Source material:

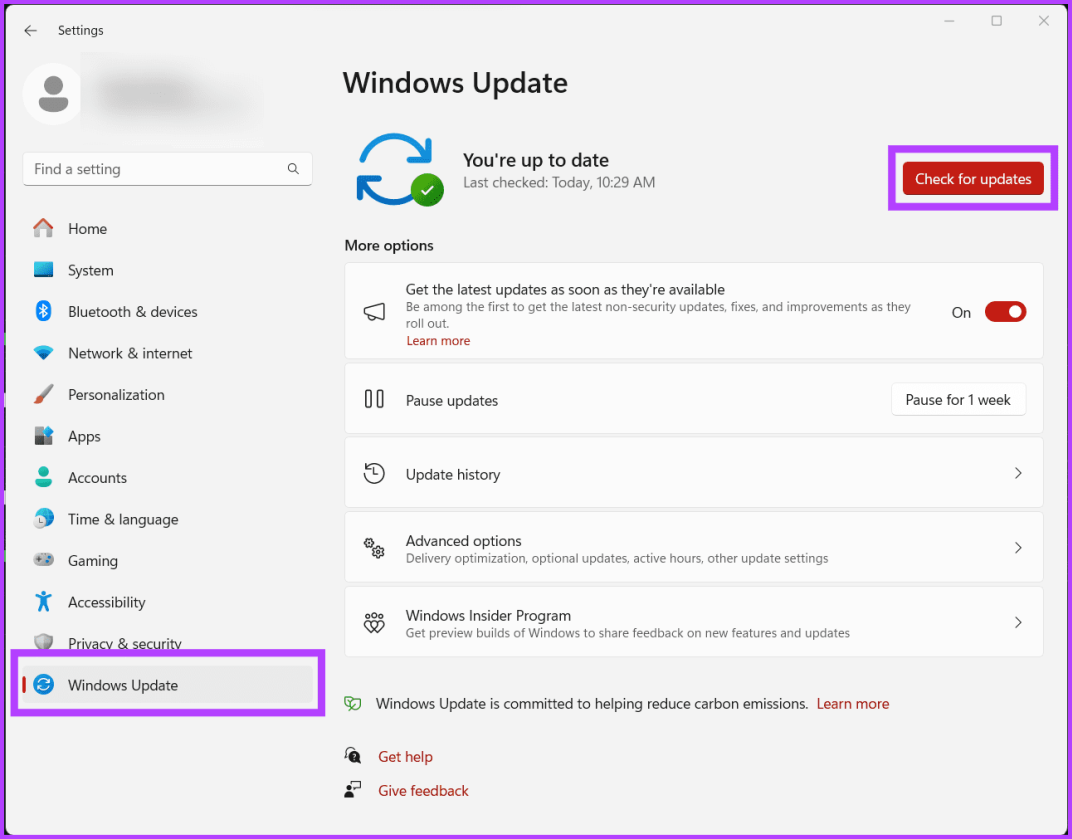Expand Advanced options settings
The height and width of the screenshot is (839, 1072).
coord(694,547)
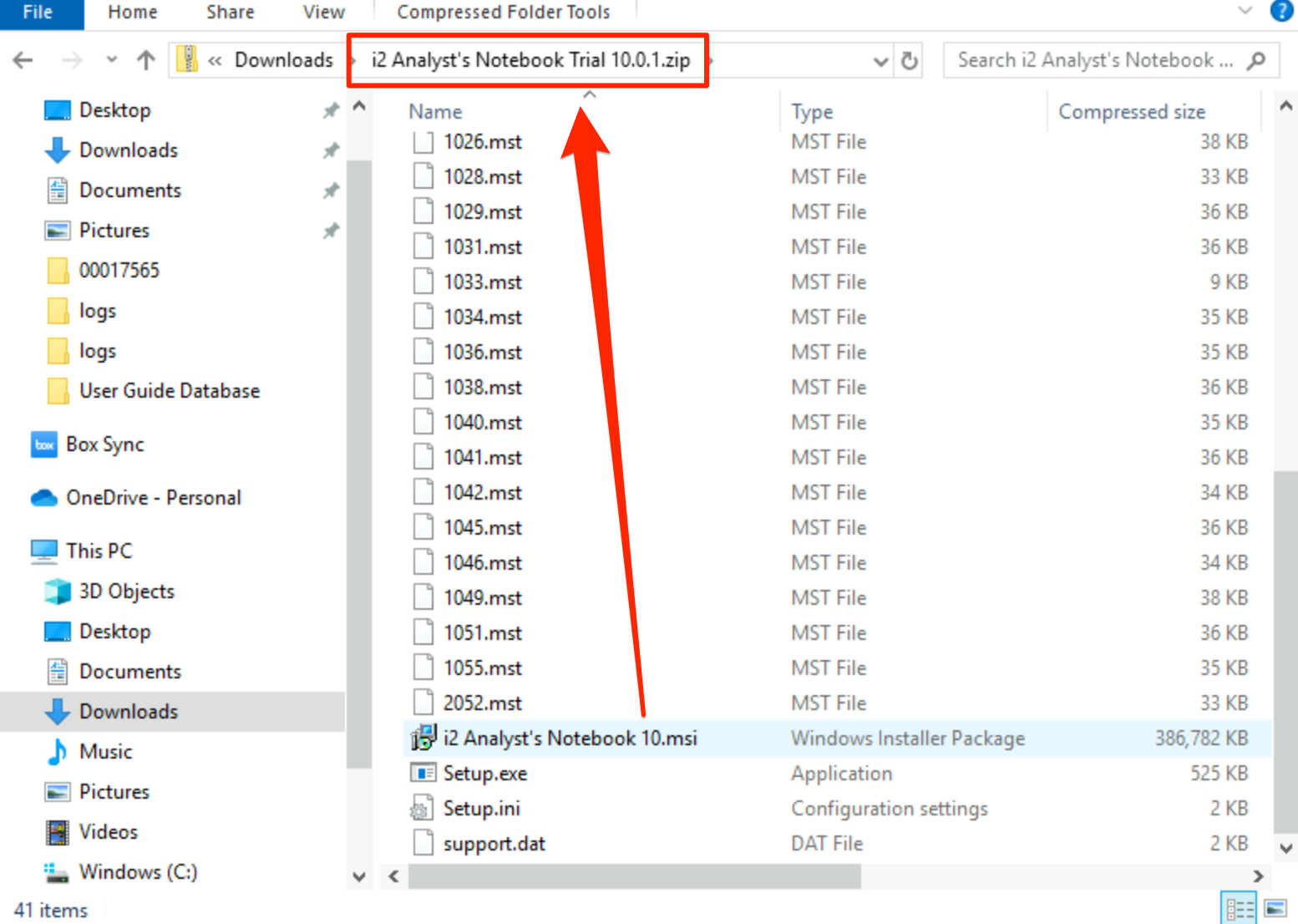Screen dimensions: 1298x924
Task: Switch to details view in status bar
Action: click(x=1240, y=906)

What is needed: Please reproduce every line of the records above word for word, leaving out the pictures.

Output of the exercise:
Expand Advanced options settings
The height and width of the screenshot is (839, 1072).
coord(694,547)
Screen dimensions: 1298x924
Task: Switch to details view in status bar
Action: click(x=1240, y=906)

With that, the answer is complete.